[Collected data entries]
%%

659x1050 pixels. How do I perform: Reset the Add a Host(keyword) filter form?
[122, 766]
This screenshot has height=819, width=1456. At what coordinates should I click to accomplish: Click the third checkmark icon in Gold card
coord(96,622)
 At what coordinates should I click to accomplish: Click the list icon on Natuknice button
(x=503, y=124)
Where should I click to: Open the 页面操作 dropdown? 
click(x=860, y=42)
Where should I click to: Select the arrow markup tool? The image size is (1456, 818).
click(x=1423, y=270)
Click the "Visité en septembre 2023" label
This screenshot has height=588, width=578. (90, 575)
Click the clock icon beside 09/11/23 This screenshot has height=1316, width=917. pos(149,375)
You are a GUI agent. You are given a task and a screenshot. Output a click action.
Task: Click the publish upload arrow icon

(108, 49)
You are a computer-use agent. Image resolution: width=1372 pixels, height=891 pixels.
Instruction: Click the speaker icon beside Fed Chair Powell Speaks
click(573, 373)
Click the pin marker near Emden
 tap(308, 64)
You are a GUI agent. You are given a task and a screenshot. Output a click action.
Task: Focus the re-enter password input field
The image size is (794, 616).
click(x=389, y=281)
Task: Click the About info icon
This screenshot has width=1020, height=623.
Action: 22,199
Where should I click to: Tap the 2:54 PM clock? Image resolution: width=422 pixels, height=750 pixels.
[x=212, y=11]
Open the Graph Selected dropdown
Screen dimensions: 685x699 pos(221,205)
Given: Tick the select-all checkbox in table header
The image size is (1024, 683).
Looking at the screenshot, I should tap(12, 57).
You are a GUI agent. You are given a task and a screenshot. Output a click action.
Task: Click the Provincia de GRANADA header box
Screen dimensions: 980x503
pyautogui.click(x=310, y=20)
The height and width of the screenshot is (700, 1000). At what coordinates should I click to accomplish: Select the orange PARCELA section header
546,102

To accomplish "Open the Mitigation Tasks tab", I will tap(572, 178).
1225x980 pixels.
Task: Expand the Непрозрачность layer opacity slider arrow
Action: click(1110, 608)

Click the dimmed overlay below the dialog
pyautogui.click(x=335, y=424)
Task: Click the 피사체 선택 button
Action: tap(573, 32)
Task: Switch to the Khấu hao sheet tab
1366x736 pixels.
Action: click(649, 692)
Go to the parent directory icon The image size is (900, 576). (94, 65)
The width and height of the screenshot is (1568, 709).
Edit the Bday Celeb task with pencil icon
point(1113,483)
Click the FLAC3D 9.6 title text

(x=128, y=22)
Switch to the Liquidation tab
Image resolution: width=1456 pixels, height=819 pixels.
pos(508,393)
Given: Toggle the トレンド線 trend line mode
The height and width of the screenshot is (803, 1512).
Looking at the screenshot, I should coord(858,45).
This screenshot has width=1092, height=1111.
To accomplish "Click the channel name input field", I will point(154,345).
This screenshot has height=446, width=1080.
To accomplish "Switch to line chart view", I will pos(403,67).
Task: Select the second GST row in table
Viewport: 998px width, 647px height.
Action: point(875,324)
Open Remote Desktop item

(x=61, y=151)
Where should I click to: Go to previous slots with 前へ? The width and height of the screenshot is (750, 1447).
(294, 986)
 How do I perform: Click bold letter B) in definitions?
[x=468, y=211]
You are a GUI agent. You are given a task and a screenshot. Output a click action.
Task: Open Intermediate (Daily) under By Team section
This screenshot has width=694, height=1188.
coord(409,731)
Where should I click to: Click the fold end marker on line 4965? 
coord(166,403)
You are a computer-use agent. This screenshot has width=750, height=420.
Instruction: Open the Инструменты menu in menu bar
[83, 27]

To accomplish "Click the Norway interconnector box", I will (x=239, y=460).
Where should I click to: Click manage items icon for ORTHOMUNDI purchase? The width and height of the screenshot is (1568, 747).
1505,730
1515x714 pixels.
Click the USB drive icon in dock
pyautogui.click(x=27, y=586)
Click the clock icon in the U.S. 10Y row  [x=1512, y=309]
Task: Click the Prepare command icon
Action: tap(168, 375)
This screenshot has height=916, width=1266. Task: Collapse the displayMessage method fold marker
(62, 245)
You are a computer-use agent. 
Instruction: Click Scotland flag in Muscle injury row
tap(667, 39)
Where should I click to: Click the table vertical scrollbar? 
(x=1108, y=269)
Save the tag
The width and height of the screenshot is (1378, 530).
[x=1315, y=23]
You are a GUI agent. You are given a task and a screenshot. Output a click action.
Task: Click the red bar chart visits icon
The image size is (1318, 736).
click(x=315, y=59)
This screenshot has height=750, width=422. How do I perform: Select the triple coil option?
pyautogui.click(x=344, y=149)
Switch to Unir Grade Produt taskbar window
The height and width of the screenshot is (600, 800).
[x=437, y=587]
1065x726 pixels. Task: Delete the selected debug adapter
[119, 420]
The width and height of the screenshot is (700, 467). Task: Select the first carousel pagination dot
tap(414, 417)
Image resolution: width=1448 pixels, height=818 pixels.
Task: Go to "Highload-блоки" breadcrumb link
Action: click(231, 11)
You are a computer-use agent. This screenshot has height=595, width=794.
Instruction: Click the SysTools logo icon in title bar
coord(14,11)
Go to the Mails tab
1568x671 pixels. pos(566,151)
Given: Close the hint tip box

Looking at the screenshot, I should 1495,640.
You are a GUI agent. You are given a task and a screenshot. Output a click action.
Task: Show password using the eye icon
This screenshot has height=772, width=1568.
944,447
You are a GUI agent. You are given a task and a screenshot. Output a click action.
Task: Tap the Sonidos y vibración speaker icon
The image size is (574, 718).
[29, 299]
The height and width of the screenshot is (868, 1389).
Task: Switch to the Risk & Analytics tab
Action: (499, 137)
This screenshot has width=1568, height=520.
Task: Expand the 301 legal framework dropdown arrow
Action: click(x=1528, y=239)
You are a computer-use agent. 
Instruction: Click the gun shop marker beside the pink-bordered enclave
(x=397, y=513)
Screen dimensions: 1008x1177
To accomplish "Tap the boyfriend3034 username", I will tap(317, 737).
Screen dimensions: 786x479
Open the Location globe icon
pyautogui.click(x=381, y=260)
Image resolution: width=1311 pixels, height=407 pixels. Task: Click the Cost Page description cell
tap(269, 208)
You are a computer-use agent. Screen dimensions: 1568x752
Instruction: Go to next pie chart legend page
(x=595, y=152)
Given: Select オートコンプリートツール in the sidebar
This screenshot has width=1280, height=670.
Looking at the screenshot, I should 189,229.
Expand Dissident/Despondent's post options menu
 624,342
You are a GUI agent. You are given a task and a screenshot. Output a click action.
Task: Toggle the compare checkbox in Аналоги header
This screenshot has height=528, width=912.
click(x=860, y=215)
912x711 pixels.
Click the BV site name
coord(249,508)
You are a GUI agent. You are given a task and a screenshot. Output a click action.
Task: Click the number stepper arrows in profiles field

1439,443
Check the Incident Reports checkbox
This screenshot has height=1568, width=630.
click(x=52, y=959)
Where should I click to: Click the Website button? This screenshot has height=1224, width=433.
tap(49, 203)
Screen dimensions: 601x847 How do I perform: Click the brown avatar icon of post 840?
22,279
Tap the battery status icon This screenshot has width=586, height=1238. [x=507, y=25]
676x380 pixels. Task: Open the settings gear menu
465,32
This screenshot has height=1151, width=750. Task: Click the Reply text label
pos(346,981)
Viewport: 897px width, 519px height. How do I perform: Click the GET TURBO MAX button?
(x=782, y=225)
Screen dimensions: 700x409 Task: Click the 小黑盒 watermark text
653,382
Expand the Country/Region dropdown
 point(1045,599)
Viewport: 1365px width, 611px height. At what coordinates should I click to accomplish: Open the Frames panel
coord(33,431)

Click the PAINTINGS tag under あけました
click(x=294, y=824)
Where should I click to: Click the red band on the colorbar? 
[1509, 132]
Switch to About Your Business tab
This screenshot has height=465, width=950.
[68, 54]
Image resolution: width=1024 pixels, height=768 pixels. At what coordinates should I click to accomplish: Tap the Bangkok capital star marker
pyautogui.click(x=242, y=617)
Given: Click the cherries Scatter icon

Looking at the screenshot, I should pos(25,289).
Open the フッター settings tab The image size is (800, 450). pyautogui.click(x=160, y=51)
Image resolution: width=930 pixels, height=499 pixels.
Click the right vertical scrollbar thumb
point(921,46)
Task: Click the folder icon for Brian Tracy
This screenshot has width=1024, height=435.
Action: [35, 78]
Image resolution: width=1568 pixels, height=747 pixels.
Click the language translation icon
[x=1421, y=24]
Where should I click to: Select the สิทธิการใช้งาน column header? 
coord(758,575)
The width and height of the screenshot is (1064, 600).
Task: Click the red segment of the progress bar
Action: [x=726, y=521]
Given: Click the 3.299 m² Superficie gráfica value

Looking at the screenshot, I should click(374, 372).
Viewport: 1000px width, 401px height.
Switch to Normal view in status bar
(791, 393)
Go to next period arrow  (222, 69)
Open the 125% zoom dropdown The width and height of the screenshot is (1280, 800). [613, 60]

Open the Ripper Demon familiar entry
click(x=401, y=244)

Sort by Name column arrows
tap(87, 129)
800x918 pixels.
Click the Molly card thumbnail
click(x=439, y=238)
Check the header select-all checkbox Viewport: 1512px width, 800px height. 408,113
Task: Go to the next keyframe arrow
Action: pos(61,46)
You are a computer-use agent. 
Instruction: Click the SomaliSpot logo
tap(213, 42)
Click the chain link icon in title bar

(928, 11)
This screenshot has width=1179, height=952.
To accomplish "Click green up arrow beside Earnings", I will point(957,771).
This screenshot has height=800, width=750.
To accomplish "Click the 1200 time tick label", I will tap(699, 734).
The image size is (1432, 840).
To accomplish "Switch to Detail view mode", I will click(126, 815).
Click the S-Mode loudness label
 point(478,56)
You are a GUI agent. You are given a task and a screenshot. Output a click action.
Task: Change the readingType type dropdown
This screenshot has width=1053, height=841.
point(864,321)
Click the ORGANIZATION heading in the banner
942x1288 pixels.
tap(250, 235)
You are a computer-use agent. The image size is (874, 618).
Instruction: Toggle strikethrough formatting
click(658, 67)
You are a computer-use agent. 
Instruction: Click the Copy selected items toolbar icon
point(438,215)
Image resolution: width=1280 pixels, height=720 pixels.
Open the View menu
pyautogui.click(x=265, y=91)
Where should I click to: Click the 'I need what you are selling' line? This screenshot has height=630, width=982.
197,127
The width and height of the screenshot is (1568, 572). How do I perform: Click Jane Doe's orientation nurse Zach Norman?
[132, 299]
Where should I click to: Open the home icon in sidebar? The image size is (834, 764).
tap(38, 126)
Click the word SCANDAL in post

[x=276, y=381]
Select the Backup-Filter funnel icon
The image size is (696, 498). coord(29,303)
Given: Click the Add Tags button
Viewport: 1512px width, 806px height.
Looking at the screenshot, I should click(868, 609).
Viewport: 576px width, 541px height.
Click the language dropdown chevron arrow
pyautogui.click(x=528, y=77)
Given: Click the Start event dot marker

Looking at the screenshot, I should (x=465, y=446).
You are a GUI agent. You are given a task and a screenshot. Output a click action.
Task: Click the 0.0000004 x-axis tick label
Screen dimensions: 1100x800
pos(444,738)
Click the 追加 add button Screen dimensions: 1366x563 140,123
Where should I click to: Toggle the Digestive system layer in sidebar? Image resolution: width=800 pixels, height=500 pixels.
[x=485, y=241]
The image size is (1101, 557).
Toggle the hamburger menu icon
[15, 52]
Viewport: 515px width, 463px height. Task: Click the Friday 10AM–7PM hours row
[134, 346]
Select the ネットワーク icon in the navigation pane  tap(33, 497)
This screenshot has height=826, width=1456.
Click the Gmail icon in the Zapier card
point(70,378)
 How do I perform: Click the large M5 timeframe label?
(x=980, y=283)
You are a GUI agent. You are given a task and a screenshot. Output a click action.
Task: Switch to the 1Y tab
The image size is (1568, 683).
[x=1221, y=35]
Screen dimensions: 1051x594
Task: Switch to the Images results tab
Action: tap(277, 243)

%%

Could you find every line in the records above that contains the word "input" and copy it?

__Your response__
Task: Focus the re-enter password input field
To accomplish "Click the channel name input field", I will point(154,345).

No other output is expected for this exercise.